Genesis Energy’s 1Q16 EBITDA
Genesis Energy (GEL) reported its 1Q16 earnings on May 4. Genesis Energy’s 1Q16 adjusted EBITDA (earnings before interest, taxes, depreciation, and amortization) increased to $133.8 million from $82.4 million in 1Q15, a year-over-year increase of 62%. Plus, Genesis Energy beat its 1Q16 EBITDA estimate by 1.4%. GEL forms 0.50% of the Vanguard FTSE All-World ex-US Small-Cap ETF (VSS).
Genesis Energy’s 1Q16 EBITDA drivers
The increase in GEL’s 1Q16 EBITDA was mainly driven by its acquisition of Enterprise Product Partners’ (EPD) offshore pipeline business.
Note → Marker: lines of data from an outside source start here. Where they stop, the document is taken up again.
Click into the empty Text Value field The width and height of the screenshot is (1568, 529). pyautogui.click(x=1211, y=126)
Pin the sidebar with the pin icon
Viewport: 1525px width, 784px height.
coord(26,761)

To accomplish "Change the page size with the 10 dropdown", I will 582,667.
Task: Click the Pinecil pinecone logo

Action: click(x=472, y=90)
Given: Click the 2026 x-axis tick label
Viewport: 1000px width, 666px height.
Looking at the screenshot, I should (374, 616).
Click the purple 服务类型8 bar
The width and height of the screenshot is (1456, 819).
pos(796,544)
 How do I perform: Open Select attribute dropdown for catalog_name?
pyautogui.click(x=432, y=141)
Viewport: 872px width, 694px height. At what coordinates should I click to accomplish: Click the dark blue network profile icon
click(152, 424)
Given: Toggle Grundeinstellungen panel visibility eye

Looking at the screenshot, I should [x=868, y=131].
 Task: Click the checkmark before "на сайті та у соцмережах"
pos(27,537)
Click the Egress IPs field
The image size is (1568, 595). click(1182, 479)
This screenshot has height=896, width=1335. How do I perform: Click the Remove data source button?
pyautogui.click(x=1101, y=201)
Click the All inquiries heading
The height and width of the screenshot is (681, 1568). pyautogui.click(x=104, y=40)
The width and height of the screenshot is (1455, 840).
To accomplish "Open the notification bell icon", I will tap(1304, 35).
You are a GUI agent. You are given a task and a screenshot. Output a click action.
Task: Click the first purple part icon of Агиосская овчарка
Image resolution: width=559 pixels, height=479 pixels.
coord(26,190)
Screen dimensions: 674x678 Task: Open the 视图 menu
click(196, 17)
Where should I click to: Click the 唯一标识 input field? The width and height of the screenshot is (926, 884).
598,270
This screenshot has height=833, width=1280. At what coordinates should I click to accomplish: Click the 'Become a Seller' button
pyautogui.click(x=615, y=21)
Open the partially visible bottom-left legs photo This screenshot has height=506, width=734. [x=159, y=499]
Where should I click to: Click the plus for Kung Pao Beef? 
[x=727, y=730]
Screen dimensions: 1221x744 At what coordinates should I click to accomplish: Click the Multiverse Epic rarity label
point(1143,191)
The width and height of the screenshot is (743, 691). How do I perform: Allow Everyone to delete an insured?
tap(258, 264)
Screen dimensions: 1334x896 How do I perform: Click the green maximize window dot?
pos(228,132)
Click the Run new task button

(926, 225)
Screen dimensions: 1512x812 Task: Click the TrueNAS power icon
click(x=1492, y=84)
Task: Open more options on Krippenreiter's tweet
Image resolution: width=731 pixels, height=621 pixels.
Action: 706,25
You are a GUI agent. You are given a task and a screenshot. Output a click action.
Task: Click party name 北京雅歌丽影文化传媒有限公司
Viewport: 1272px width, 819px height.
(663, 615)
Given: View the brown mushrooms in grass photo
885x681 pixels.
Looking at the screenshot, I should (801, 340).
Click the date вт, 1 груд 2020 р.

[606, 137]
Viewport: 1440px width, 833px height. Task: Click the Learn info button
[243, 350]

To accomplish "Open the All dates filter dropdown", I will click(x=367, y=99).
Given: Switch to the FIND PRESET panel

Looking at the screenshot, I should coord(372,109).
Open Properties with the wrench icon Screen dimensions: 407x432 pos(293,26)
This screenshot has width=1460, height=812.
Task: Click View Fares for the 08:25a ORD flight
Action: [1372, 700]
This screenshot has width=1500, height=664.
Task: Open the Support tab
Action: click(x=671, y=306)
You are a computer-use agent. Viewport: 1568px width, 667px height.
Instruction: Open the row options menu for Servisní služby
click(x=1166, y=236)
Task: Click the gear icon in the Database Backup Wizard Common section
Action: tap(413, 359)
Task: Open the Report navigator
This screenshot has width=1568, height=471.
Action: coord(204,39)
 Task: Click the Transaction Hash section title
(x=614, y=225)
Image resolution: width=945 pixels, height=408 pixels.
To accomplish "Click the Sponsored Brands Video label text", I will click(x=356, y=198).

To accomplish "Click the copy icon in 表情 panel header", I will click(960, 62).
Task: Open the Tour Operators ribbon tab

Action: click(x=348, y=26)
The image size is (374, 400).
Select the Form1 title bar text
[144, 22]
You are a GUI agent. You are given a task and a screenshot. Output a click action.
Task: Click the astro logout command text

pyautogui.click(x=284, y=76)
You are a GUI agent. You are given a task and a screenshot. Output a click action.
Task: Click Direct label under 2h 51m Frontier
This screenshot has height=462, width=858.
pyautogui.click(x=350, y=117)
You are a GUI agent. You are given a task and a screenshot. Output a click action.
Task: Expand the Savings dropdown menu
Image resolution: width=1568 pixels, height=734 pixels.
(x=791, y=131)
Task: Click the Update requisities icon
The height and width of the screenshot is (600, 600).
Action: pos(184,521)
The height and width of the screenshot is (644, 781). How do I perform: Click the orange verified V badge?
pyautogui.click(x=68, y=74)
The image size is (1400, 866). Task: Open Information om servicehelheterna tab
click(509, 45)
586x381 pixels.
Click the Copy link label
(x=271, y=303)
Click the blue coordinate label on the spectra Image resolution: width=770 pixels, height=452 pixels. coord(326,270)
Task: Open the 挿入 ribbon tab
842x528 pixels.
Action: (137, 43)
- Offshore Pipeline: The segment’s margin grew 212% year-over-year, mostly due to the asset acquisition.
- Onshore Pipeline: The segment saw a 9% year-over-year increase in segment margin, driven by higher throughput volumes and tariffs along the Wyoming and Louisiana pipeline systems. This growth was partially offset by lower throughput volumes on other onshore pipeline systems.
- Marine Transportation: Marine Transportation was GEL’s worst-performing segment in 1Q16. It was impacted by “pressure on rates and utilization of our blue water, offshore barges.”
- Refinery Services: GEL’s Refinery Services segment provides sulfur extraction services to refiners and sells NaOH (caustic soda) and NaHS (Sodium hydrosulfide) to industrial customers. It saw an 11% year-over-year increase in segment margin.
Genesis Energy’s 1Q16 distributions
GEL declared a distribution per unit of $0.673 for the first quarter of 2016. This distribution represents a 10.2% year-over-year increase from 1Q15 and a 2.7% sequential increase from 4Q15. 1Q16 is the forty-third consecutive quarter in which Genesis has increased its quarterly distribution. GEL’s peers Rose Rock Midstream Partners (RRMS), Phillips 66 Partners (PSXP), and Enbridge Energy Partners (EEP) grew their quarterly distributions by 4%, 30%, and 2.3%, respectively.